Facebook’s encrypted currency program, Libra, was officially put on the stage of Congressional hearings at 10 a.m. on July 16, US East Time, less than a month before its white paper came out. Although Facebook wants more attention on how it will lead the U.S. innovation in encrypted currencies, in general, Senate at Tuesday’s hearing focused on issues related to Facebook rather than encrypted currencies themselves, which means lawmakers are more concerned about Facebook than block-chain technology.
On Tuesday, a hearing on the topic of “Examining Facebook’s Proposed Digital Currency and Data Privacy” was held on time at Capitol Hill. During the whole hearing, many participants took turns to raise questions fiercely. At the beginning, Mike Carpo, chairman of the Senate Banking, Housing and Urban Affairs Committee, gave Facebook some positive comments. Although uncertainties exist, Libra’s goal of payment system is commendable.
But soon after the politeness was maintained, Serrod Brown, the vice-chairman, took the lead in criticizing Facebook, saying that the latter was “dangerous… disrespectful of the power of technology and trying to manipulate people’s moods” and that “Facebook has destroyed people’s political discourse and journalism.” Next, David Marcus, the father of Libra and head of Facebook’s blockchain department, recited his written testimony and said that the United States should, of course, lead the world in setting rules for encrypting currencies. “If the United States can’t lead the innovation of digital currency, other countries will surpass United States becoming the leading country in this industry,” he said.
When talking about Facebook’s influence on Libra projects, Marcus repeatedly stated that the former was only one of several companies involved in Libra projects. But Brown bluntly said, “You know better than anyone that only Facebook (as a social company) can reach 2 billion people.”

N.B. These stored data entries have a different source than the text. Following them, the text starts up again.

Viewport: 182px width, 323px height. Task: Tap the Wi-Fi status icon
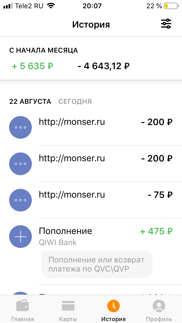[x=51, y=6]
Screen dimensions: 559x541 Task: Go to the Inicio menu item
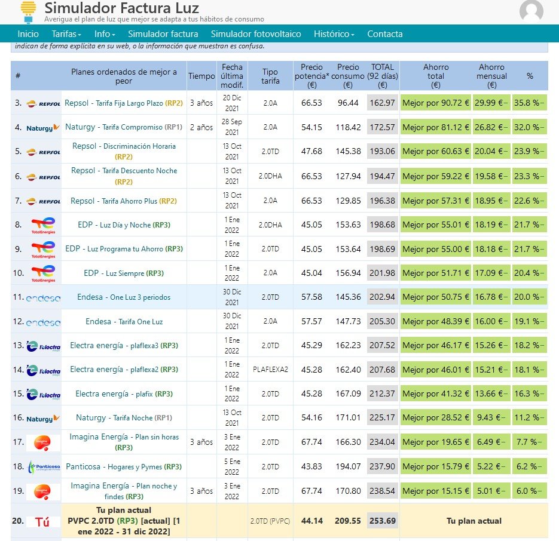click(28, 34)
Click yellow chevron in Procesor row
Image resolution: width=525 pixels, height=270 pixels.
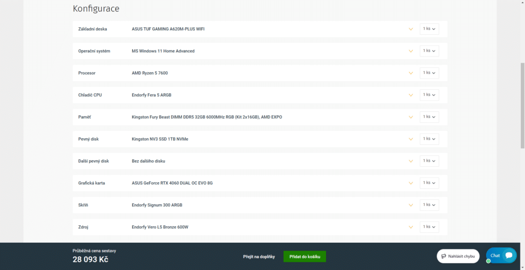point(411,73)
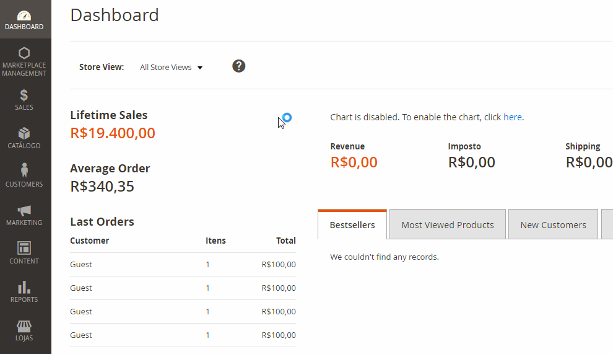Open the Catálogo box icon
Image resolution: width=613 pixels, height=354 pixels.
pyautogui.click(x=24, y=133)
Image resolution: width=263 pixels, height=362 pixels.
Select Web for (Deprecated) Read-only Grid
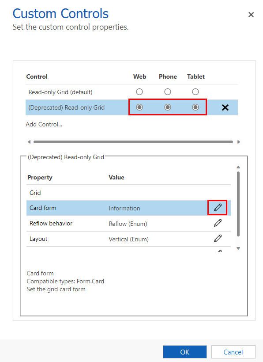139,107
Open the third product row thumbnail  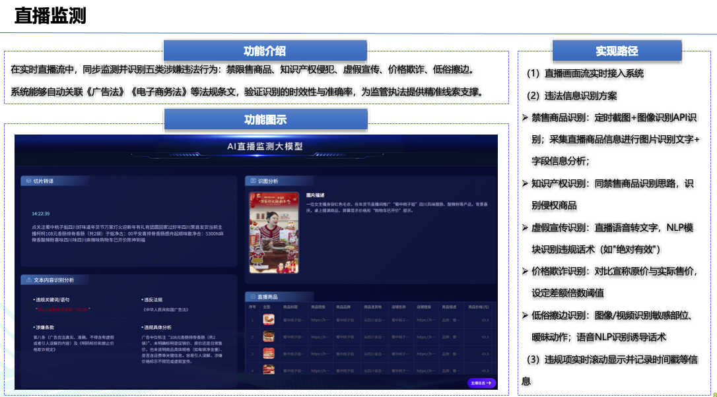[269, 354]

Overall, Marcus seems to be honest in responding to parliamentarians’ inquiries, but at the same time, he has repeatedly avoided key questions and kept beating about the bush at the hearing. According to the hearing, it will still be difficult to dispel outside doubts about Facebook. As Brown told Coin Desk, “It’s clear that Americans don’t trust Wall Street, and now big technology companies are included in the untrusted list.” On Wednesday afternoon, the House Financial Services Committee will hold another hearing on the matter.